# TASKS TO PERFORM
**a)** From the action reference below, copy everything from "Interaction" down to "(max 10k chars)".
**b)** Answer these questions using the action reference below:
(i) Besides index, which parameter does the upload action take?
(ii) What is the maximum amount of text that the gettext action extracts?
(iii) In what format does the screenshot action return its capture?

# SOURCE PASSAGE
########

Action Description Params
navigate Open a URL url, groupLabel?
extract Get all interactive elements
click Click element by index index
type Type text into element index, text
scroll Scroll page direction (up/down)
screenshot Capture viewport (returns base64 JPEG)
wait Wait N seconds seconds?

Navigation

Action Description Params
goback Browser back
goforward Browser forward
refresh Reload page
tab Manage tabs tabAction (list/switch/close/create), tabId?, url?

Interaction

Action Description Params
select Choose dropdown option index, value
hover Mouse hover index
keypress Key combination key, modifiers? (alt/ctrl/meta/shift)
clear Clear input field index
upload Upload file index, filePath
dialog Handle alert/confirm/prompt dialogAction (accept/dismiss), dialogText?

Data

Action Description Params
gettext Extract page text (max 10k chars)
exec Execute JavaScript script
cookie Manage cookies cookieAction (get/set/delete), cookieName, cookieValue?

########

# STORED DATA
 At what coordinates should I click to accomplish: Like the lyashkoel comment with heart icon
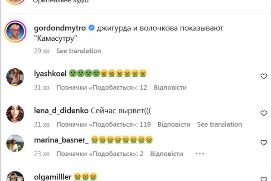click(263, 76)
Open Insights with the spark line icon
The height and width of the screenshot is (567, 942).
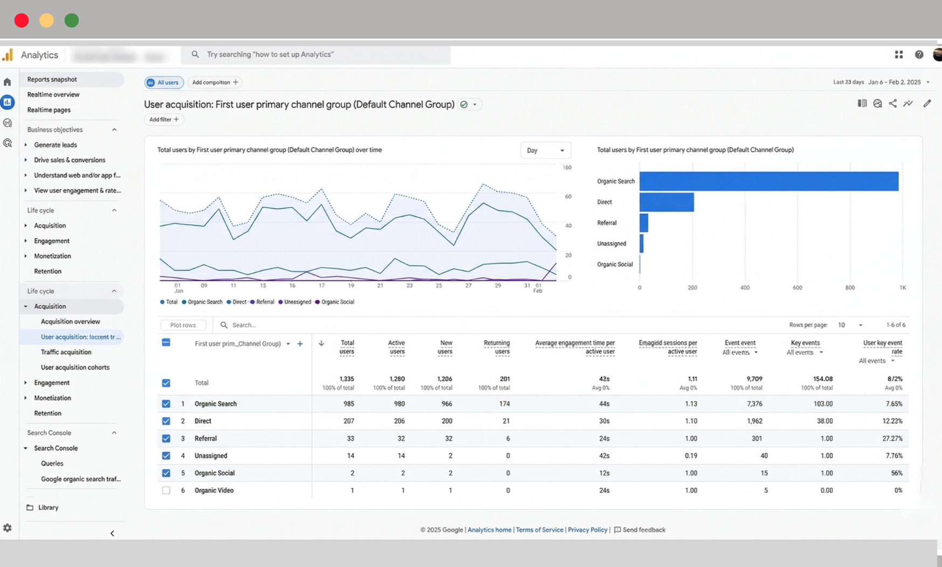(x=908, y=103)
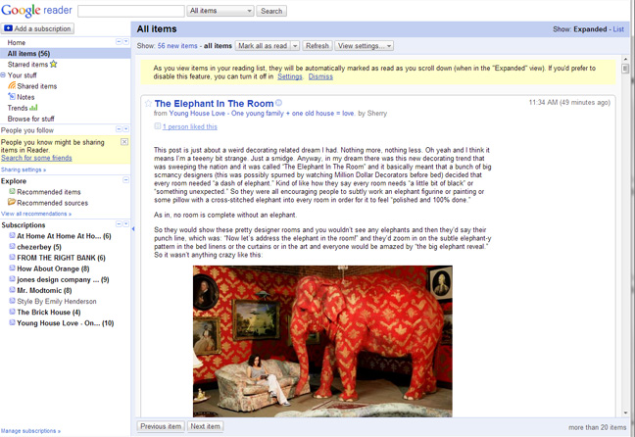Go to the Next item
The image size is (635, 437).
click(x=205, y=426)
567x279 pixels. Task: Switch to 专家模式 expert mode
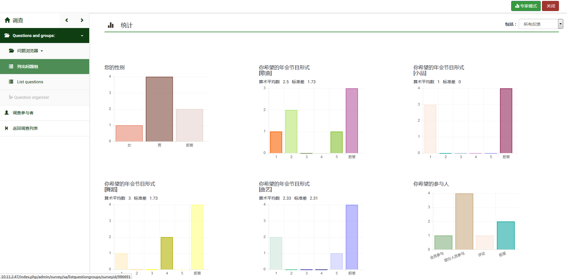coord(526,6)
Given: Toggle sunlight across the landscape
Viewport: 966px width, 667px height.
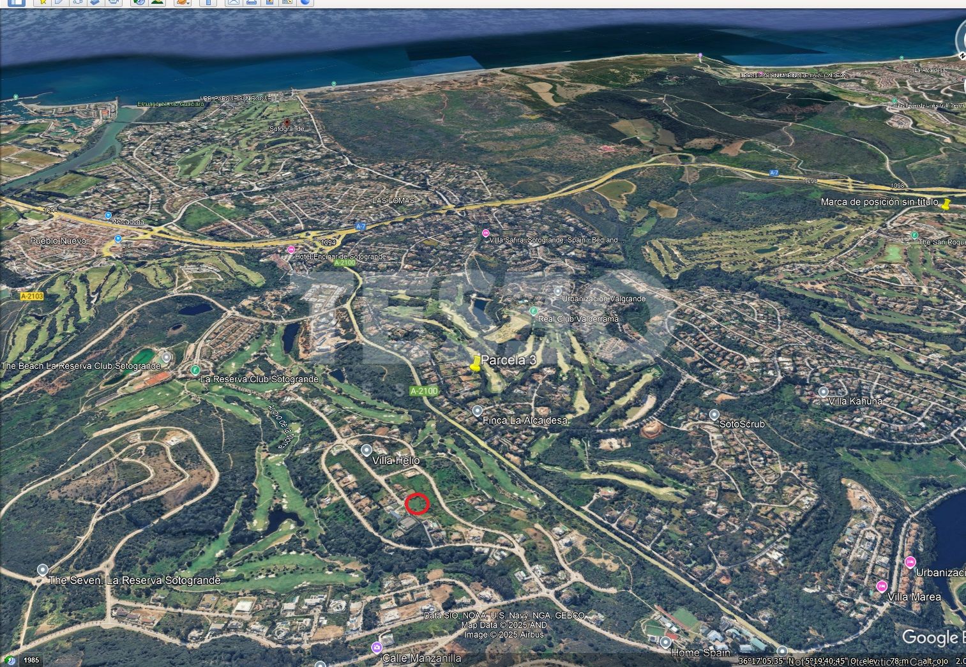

########

# SOLUTION LIST
**a)**
Interaction

Action Description Params
select Choose dropdown option index, value
hover Mouse hover index
keypress Key combination key, modifiers? (alt/ctrl/meta/shift)
clear Clear input field index
upload Upload file index, filePath
dialog Handle alert/confirm/prompt dialogAction (accept/dismiss), dialogText?

Data

Action Description Params
gettext Extract page text (max 10k chars)

**b)**
(i) filePath
(ii) 10k characters
(iii) Base64 JPEG